Carbon dioxide emissions are the primary driver of global climate change. It’s widely recognized that to avoid the worst impacts of climate change, the world needs to urgently reduce emissions. But, how this responsibility is shared between regions, countries, and individuals has been an endless point of contention in international discussions.

How does carbon get into the atmosphere?

Atmospheric carbon dioxide comes from two primary sources—natural and human activities. Natural sources include decomposition, ocean release and respiration. Human sources come from activities like cement production, deforestation as well as the burning of fossil fuels like coal, oil and natural gas.

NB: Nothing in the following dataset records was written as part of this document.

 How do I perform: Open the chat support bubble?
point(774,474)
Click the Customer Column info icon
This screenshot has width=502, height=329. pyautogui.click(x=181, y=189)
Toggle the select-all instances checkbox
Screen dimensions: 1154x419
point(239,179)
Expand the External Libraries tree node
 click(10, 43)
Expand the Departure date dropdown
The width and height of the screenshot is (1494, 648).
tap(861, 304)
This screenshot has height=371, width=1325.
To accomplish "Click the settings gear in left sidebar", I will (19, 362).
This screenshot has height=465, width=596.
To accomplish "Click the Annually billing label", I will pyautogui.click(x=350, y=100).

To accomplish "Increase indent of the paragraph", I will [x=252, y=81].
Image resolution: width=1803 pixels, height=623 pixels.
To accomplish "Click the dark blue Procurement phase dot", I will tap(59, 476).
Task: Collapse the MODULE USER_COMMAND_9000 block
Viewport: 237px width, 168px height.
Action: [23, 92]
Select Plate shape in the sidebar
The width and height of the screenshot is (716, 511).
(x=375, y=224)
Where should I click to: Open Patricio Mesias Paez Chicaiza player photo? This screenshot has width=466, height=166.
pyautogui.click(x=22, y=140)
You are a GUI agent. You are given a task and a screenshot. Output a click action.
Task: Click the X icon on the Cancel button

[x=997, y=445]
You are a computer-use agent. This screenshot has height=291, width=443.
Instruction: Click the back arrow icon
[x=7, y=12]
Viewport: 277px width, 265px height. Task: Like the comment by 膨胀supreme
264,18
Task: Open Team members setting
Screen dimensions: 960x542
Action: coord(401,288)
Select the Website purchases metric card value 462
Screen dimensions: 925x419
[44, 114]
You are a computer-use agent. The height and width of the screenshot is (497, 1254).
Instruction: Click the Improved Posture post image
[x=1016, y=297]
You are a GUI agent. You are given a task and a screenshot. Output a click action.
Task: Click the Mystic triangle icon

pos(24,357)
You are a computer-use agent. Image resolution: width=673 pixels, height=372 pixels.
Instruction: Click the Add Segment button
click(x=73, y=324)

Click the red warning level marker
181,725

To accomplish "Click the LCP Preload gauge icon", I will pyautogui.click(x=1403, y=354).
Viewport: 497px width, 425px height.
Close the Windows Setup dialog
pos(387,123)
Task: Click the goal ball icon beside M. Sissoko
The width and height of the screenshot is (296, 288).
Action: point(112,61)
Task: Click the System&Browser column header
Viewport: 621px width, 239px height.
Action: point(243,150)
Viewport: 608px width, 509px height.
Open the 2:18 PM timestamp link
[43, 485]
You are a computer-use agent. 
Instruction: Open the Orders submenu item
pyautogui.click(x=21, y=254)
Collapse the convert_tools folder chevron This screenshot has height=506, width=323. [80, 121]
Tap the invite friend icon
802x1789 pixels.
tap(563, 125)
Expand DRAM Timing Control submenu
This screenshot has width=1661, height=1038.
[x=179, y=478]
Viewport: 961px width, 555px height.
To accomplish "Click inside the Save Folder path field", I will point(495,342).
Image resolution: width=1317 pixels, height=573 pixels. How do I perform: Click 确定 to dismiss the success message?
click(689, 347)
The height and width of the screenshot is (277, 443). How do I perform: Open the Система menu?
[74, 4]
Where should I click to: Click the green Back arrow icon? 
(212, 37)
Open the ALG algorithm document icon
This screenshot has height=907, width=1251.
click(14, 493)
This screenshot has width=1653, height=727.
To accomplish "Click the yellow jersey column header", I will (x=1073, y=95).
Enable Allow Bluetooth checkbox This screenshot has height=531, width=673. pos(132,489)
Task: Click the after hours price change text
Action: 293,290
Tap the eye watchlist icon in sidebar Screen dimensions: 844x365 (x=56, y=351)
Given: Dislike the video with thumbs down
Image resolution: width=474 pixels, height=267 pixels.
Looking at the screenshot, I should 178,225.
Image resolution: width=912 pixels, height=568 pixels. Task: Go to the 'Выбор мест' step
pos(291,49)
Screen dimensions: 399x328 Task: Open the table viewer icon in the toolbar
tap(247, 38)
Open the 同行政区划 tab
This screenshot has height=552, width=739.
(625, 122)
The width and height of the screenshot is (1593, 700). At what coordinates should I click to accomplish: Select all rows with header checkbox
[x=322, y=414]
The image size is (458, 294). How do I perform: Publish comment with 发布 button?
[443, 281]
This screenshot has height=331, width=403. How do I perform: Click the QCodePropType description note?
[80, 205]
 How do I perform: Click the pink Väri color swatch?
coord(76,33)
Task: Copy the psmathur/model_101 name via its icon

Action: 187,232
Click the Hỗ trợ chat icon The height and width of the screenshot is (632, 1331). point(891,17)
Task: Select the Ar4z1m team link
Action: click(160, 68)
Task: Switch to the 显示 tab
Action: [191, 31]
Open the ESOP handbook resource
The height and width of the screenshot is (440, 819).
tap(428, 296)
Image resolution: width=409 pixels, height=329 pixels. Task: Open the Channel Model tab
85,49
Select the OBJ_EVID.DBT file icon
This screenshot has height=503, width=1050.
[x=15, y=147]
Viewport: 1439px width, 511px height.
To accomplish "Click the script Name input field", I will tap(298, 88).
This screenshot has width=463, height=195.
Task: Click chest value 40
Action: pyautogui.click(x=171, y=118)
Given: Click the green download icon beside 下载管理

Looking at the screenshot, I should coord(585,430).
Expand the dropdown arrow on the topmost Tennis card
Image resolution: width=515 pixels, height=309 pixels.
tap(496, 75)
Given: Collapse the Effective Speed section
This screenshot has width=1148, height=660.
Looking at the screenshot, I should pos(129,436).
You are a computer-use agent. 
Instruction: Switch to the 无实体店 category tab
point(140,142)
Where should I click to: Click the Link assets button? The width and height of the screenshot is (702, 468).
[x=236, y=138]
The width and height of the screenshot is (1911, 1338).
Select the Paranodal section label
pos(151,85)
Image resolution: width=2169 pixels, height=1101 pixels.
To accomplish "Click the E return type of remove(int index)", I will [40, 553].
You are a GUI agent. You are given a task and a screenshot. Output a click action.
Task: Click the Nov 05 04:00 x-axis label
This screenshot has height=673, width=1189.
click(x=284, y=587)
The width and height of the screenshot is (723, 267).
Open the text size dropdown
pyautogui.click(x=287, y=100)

Human sources of carbon dioxide emissions are much smaller than natural emissions but they have upset the natural balance that existed for many thousands of years before the influence of humans.

Electricity/Heat sector

Electricity and heat generation is the economic sector that produces the largest amount of man-made carbon dioxide emissions. This sector produced 41% of fossil fuel related carbon dioxide emissions in 2010.

Transportation sector

The transportation sector is the second largest source of anthropogenic carbon dioxide emissions. Transporting goods and people around the world produced 22% of fossil fuel related carbon dioxide emissions in 2010

Industrial sector

The industrial sector is the third largest source of man-made carbon dioxide emissions. This sector produced 20% of fossil fuel related carbon dioxide emissions in 2010. The industrial sector consists of manufacturing, construction, mining, and agriculture.

42.84 percent of all naturally produced carbon dioxide emissions come from ocean-atmosphere exchange. Other important natural sources include plant and animal respiration (28.56%) as well as soil respiration and decomposition (28.56%). A minor amount is also created by volcanic eruptions (0.03%).

When aggregated by region we see that North America, Oceania, Europe, and Latin America have disproportionately high emissions relative to their population. North America is home to only five percent of the world population but emits nearly 18 percent of CO2 (almost four times as much). Asia and Africa are underrepresented in emissions. Asia is home to 60 percent of the population but emits just 49 percent; Africa has 16 percent of the population but emits just 4 percent of CO2. This is reflected in per capita emissions; the average North American is more than 17 times higher than the average African.

One common argument is that those countries which have added most to the CO2 in our atmosphere – contributing most to the problem today – should take on the greatest responsibility in tackling it.

Carbon emissions are rebounding strongly and are rising across the world’s 20 richest nations, according to a new study.

The Climate Transparency Report says that CO2 will go up by 4% across the G20 group this year, having dropped 6% in 2020 due to the pandemic.

The richest countries of the world are home to half of the world population, and emit 86 percent of CO2 emissions. We want global incomes and living standards — especially of those in the poorest half — to rise. To do so whilst limiting climate change, it’s clear that we must shrink the emissions of high-income lifestyles. Finding the compatible pathway for levelling this inequality is one of the greatest challenges of this century.

   It’s also true that reducing CO2 emissions is important to protect the living conditions of future generations. This perspective – that we must consider both the environmental and human welfare implications of emissions – is important if we are to build a future that is both sustainable and provides high standards of living for everyone.